Our goal within this task will be to identify the dynamics of the underlying process. We make the assumption that the temperature measurment holds sufficient information to characterize the process, i.e., that $\hat{x}(t) = \hat{y}(t)$ applies. We will build a model

$$
\begin{align}
    \frac{\mathrm{d}}{\mathrm{d}t} \hat{x}(t) &= \mathcal{M}_{\mathbf{w}} (\hat{x}(t), u(t)) \\
    \hat{y}(t) & = \hat{x} (t)
\end{align}
$$

that estimates the change of temperature. To this end, we will make use of neural ordinary differential equations (NODEs).
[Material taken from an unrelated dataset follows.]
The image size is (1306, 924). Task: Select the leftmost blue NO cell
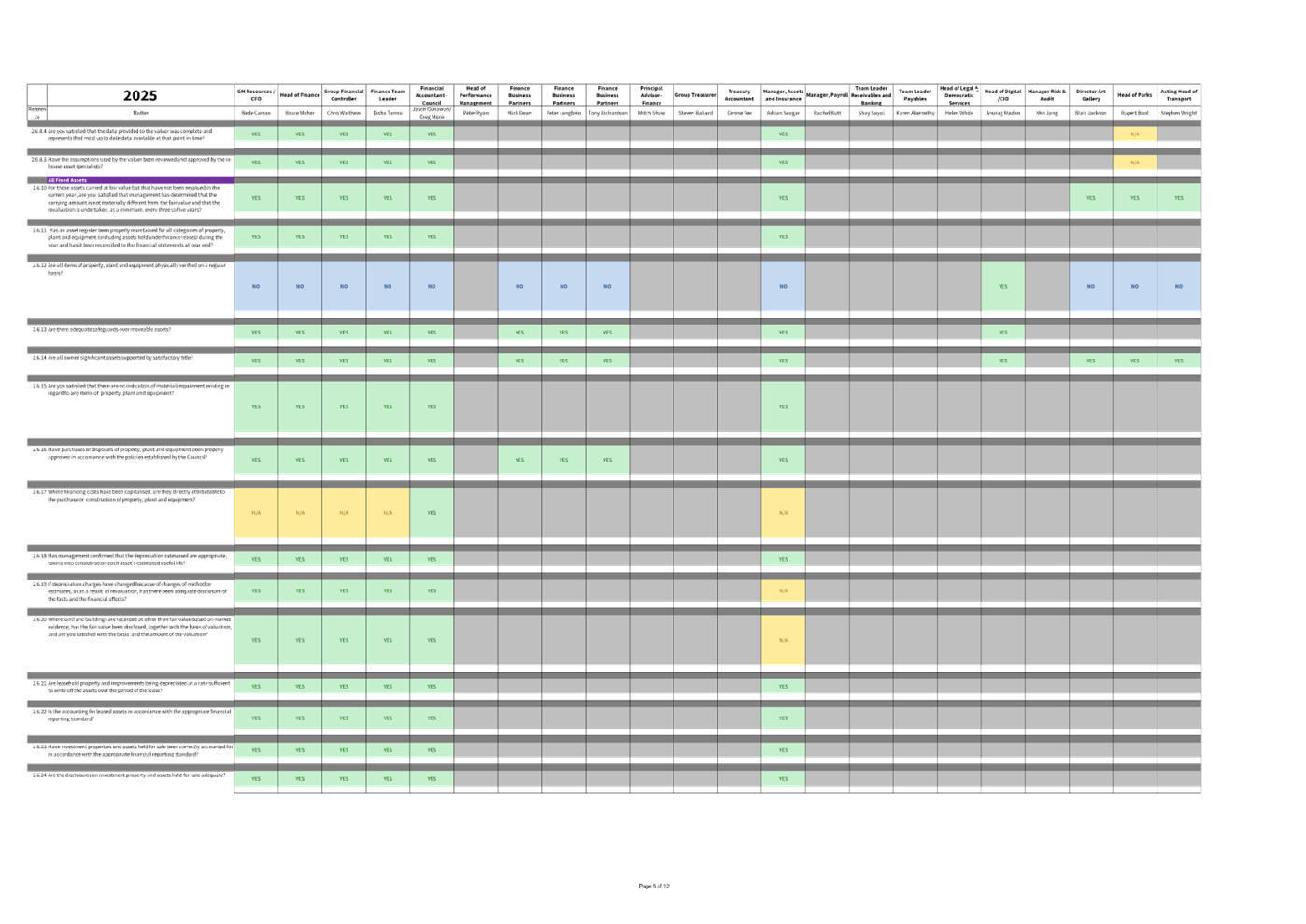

The basic idea of NODEs is to use an artifical neural network (ANN) to model the state transition equation $\frac{\mathrm{d}}{\mathrm{d}t} \hat{x}(t) = \mathcal{M}_{\mathbf{w}} (\hat{x}(t), u(t))$ that is parameterized by $\mathbf{w}$. The resulting ODE is then solved by standard ODE solvers to yield an estimate for the state trajectory. This estimated state trajectory is then compared to the target trajectory to optimize the parameters in the ANN and improve the approximation.

#### Function for dataset loading:

In [None]:
function loaddata_heating(; normalize=true)
    fh = GZip.open("heating_system.dat.gz")
    data = readdlm(fh)

    data_freq = 4
    
    data = data[1:data_freq:end, :]
    
    t = data[:, 1] / 16  # time in seconds
    u = data[:, 2]  # input: voltage driving the lamp in volt
    y = data[:, 3]  # output: temperature measurement in °C

    
    dt = 2 * data_freq / 16  # time between samples in seconds (thermic process -> high inertia)
    
    # convert to Float32 for performance
    t = Float32.(t)
    u = Float32.(u) 
    y = Float32.(y)
    
    if normalize  # optional standardization of data
        dty = fit(ZScoreTransform, y)
        dtu = fit(ZScoreTransform, u)
    
        y = StatsBase.transform(dty, y)
        u = StatsBase.transform(dtu, u);
    end
    
    tspan = (t[1], t[end])
    
    return u, y, dt, tspan, t
end

In [None]:
u, y, dt, tspan, tsteps = loaddata_heating(normalize = false)
p = plot(tsteps, u, label=L"u", title="Simple heating system", xlabel=L"$t$ in seconds", ylabel=L"$u$ in V / $y$ in °C",
     legend=:topleft, lw=2, palette = :Set2_5)
plot!(p, tsteps, y, label=L"y", lw =2)

#### **a)** - (0.5 point)
Split your dataset into a training and evaluation dataset. The training dataset will be used to tune the parameters of your model and the evaluation data will be used to evaluate the generalization performance of your model.
Use $u(t >= 37.5s)$ and $y(t >= 37.5s)$ for the training and $u(t < 37.5s)$ and $y(t < 37.5s)$ for the evaluation datasets. Additionally, provide the corresponding timesteps for the training and eval datasets, i.e., provide
```tsteps_training``` which contains all timesteps from the dataset with $t >= 37.5s$ and ```tsteps_eval``` which contains all timesteps with $t < 37.5s$.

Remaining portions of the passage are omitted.